You Can't Say We Didn't Tell You


A small uproar has erupted in the IT community over Microsoft's decision that it will no longer support new hardware on anything other than Windows 10.

In a rare occurrence, I'm actually going to back Microsoft on this one. They've had that stance for 15 months. It was January 2016 that they posted that they wouldn't continue software fixes for Windows 7 and 8.1 (having already ditched 8 as the bad job that it was) to the newest generation of processors.

The new processors are literally new. AMD's Ryzen was announced 5 months ago, Intel's 7th Generation of Core processors came out in January. Only the hardcore "must have" people will be running these right now.

Microsoft have a habit of ditching old tech - if not old operating systems - to drive PC sales and, subsequently, their licence sales. Their switch to "Windows as a Service" with an app store in the Apple mould is the recognition that - as Apple found - the basic software that drives the machine should essentially be free, with everything else a paid-for add-on.

The main issue Microsoft will find now is that their eco-system is overgrown with other products. Don't want to pay for Word? Here's Open Office. The Windows system has, for the last 25 years, nurtured a stream of bedroom programmers to bring a deluge of software to the platform that Apple can't even come close to matching.

It's all a bit Frankenstein's Monster, but the drive for new tech has gone from the desktop to the mobile screen. Something Microsoft doesn't have dominance of.

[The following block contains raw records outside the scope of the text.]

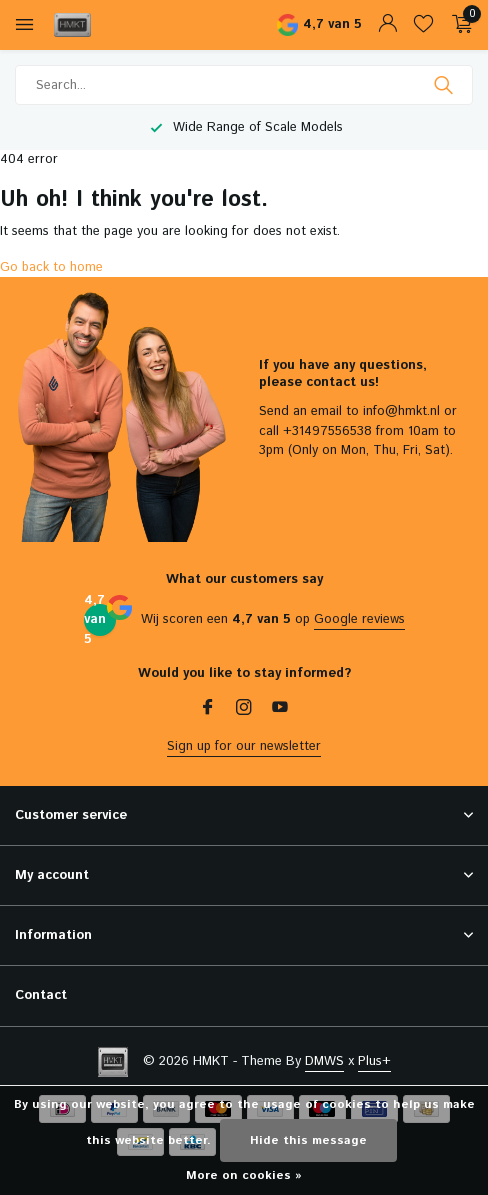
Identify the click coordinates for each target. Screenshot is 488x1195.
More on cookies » (244, 1175)
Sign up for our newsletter (244, 746)
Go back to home (51, 267)
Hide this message (308, 1140)
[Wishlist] (423, 25)
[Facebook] (208, 710)
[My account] (387, 25)
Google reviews (359, 619)
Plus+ (374, 1061)
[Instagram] (244, 710)
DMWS (324, 1061)
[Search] (244, 85)
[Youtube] (280, 710)
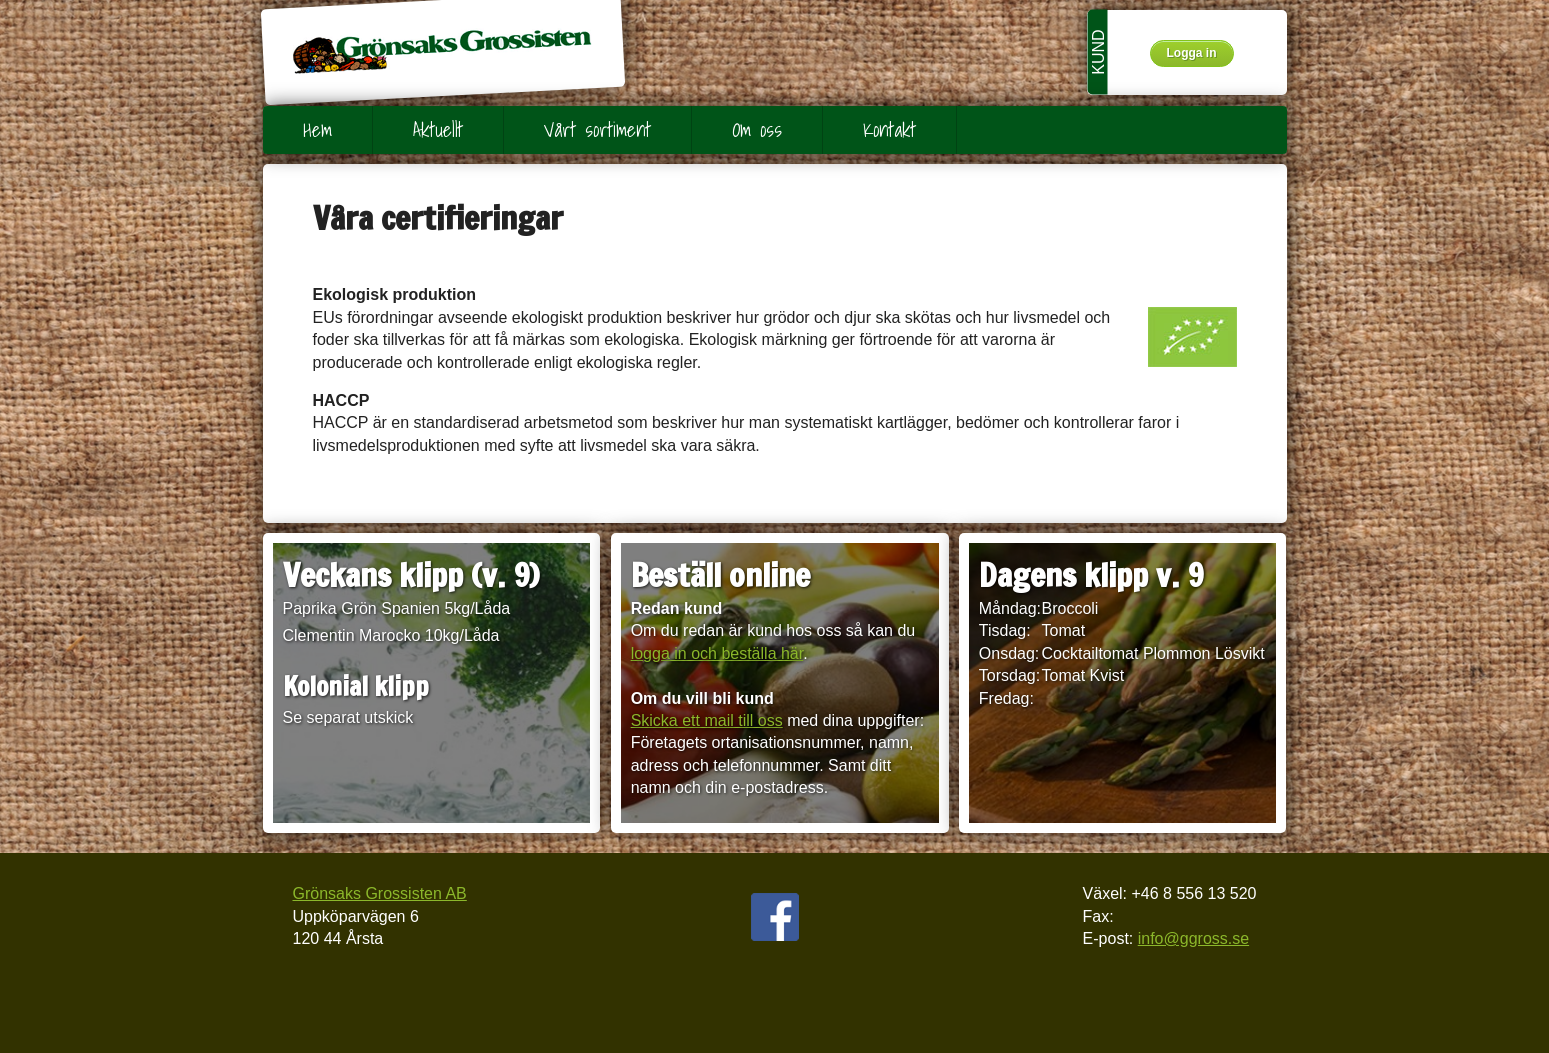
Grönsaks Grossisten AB (380, 893)
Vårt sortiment (597, 130)
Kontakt (889, 130)
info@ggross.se (1193, 938)
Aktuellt (438, 130)
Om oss (757, 130)
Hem (317, 130)
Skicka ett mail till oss (707, 720)
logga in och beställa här (717, 653)
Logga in (1192, 53)
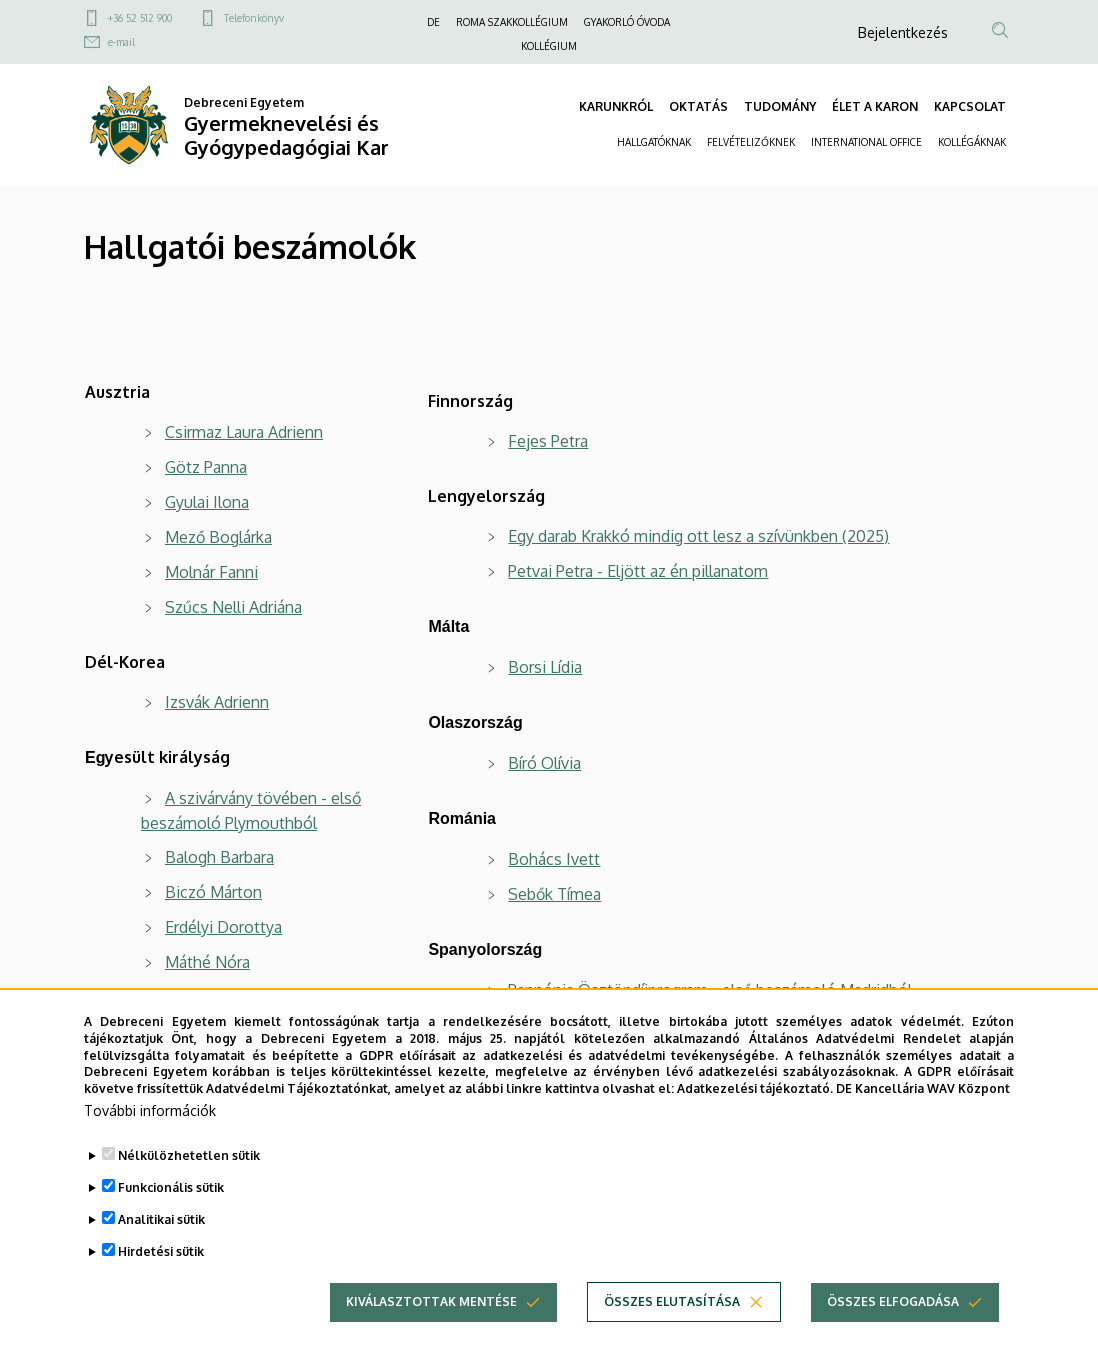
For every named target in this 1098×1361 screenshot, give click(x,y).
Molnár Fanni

Microsoft accidentally built the beast they are now hopeful of containing. It's not likely, at least in the short term, but they are hopeful. Revenues at the Gates-inspired conglomo-fest are struggling, with the switch of Office to a subscription model probably the only thing keeping the Microsoft executives from not being in a full-on panic.

Windows is now such a throwaway item, anyone is able to get it for free in exchange for a single 'white lie' click on a particular Microsoft website. It's the unpublished loophole in the licencing agreements that Microsoft sign with equipment manufacturers in a bid to keep Windows as the dominant player in the increasingly irrelevant desktop game.

Google's Android operating system is now so big, thanks to mobiles and tablets, that Microsoft is genuinely under threat as the supplier to the world. Google are to make major plays into the Business sector, from the traditional home market they are now dominating, and there are plenty of companies now reliant on Google services to find an Android or Chrome infrastructure an acceptable one.

We are all going to be assimilated. Microsoft still hope it will be with them.